Стыдно, право, упоминать, что писали те и другие в обвинение друг друга! Но молодежь между тем понемножку училась, кой-что вычитала, – а старички наши только упирались; конец можно было предвидеть; фарфоровый Голиаф[289] брякнулся оземь,

И весь…ща там образ напечатал.[290]

Майков

Романтизм победил, идеализм победил, – и где ж было воевать пудре с порохом? Но не будем самолюбивы. Не наши силы, не наши познания были виною такой победы – далеко нет! Нас выручило время, единственный в свете старик без предрассудков, старик, который вечно балует молодежь и шалит с нею заодно. Мы не приняли романтизма, но он взял нас с боя, завоевал нас, как татары, так, что никто не знал, не ведал, откуда взялись они? Он скитается между нами, этот вечный жид; он уже строит свои фантастические замки, а мы все спорим, существует ли он на свете, и, вероятно, не ранее поверим, что он получил русское гражданство и княжество, как прочитав это в «Гамбургском корреспонденте».[291]

Вместе с появлением у нас германской мечтательности и английского сплина еще пожаловал на святую Русь нежданный, но милый гость: я говорю об историческом романе. Гений Вальтера Скотта угадал домашний быт и вседневный ум рыцарских времен, точно так же как Гиббон[292] постиг их быт политический, как Нибур[293] выкопал Рим царей из-под тройной лавы консульства, императорства и папства. Да, Вальтер Скотт спрыснул их живой водой своего творческого воображения, дунул им в ноздри, сказал; «живите» – и они ожили, с румянцем жизни на щеках, с биением действительности в груди. Это не выходцы из могил, с прахом тления на теме, не тень Саула в общем смертном мундире, то есть в саване; напротив, это живые люди, с их мелкими страстишками, с их поверьями, с их обычаями, с любимыми их приговорками. Он распахнул перед нами старину, но не ее подвинул к нам, а нас перенес в нее, заставил нас любить, драться, буянить, пить, трусить вместе с своими героями и за своих героев. Конечно, в таможенном значении слова, Вальтер Скотт не романтик по предмету, но он романтик по изложению, по формам, по стерновскому духу анализа всех движений души, всех поступков воли. Он не говорит как идеализм: почему? Но он говорит потому и потому-то. Самая точка воззрения на старину доказывает, что он поэт, – этого довольно. Поэт в наш век не может не быть романтиком.

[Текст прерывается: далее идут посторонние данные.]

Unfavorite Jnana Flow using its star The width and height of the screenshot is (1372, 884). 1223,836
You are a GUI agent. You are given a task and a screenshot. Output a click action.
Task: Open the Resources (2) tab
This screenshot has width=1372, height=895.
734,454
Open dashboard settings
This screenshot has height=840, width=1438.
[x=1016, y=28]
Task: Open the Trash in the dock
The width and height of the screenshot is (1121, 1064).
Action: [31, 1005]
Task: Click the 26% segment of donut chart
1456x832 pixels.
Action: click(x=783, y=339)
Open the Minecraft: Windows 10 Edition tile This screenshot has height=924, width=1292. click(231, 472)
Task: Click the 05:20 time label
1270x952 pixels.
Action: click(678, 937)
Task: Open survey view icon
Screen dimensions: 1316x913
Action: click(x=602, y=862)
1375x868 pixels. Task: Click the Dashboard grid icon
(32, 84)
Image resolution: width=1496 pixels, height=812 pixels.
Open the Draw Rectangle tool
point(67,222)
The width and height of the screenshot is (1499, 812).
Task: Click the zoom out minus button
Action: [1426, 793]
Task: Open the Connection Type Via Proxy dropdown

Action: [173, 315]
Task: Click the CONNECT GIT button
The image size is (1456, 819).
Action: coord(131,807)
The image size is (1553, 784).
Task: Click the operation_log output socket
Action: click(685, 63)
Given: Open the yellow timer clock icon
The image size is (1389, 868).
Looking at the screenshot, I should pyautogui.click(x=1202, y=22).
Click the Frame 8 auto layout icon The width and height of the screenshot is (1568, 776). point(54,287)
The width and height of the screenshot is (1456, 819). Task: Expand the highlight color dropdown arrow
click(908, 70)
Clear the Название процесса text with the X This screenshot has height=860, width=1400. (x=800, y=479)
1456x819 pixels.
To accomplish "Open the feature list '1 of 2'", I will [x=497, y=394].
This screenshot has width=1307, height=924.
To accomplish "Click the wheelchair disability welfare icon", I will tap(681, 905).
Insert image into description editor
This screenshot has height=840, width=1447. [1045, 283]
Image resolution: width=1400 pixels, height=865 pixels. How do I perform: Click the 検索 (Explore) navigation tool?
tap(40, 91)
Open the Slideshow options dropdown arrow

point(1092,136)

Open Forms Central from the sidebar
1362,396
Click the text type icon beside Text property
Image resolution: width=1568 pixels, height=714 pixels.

Континентальная система, запиравшая Европу от Англии, рухнула вместе с Наполеоном и в литературном отношении. По закону равновесия гидростатики, английская и немецкая мысленность пролились во Францию, как скоро опал вихорь, мешавший им прийти в уровень. Бурун от этого тройственного борения был страшный, потому что под именем романтизма и классицизма там сражались политические и религиозные партии. Сила, соединенная с убеждением, решила бой там; в этом наше дело сторона; но забудем ли, что мадам Сталь[294] первая ввела в гостиную Франции германскую музу, а Вальтер Скотт заманил французов в знакомство с Шекспиром, разлакомил их своими досказками к истории и внушил Баранту[295] его романтическую летопись. Одним словом и наконец, Вальтер Скотт решил наклонность века к историческим подробностям, создал исторический роман, который стал теперь потребностию всего читающего мпра, от стен Москвы до Вашингтона, от кабинета вельможи до прилавка мелочного торгаша.

И вы думаете, что это сделалось людьми и вдруг? Montaigne eut dit[296]: «Que sais-je?», et Rabelais: «Peut-etre».[297]

V. Hugo

Я не скажу ни того ни другого, потому что я думаю иначе, потому что я верю в то, что обдумал…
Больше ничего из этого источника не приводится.